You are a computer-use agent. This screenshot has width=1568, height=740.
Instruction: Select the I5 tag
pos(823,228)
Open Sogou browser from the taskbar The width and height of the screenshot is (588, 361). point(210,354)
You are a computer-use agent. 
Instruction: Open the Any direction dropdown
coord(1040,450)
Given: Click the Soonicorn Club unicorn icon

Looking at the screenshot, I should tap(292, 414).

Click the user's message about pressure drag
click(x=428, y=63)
***
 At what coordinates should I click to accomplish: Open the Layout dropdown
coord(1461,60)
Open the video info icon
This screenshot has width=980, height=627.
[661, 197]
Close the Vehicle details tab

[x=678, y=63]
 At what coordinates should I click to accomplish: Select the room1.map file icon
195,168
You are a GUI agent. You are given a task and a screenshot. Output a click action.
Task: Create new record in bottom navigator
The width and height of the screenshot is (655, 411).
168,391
***
### STATED TASK
Transcribe the rows without alteration, from the line containing "You are a computer-use agent. This" through the line containing "click(x=428, y=63)", both lines included.

### TASK RESULT
You are a computer-use agent. This screenshot has width=1568, height=740.
Instruction: Select the I5 tag
pos(823,228)
Open Sogou browser from the taskbar The width and height of the screenshot is (588, 361). point(210,354)
You are a computer-use agent. 
Instruction: Open the Any direction dropdown
coord(1040,450)
Given: Click the Soonicorn Club unicorn icon

Looking at the screenshot, I should tap(292, 414).

Click the user's message about pressure drag
click(x=428, y=63)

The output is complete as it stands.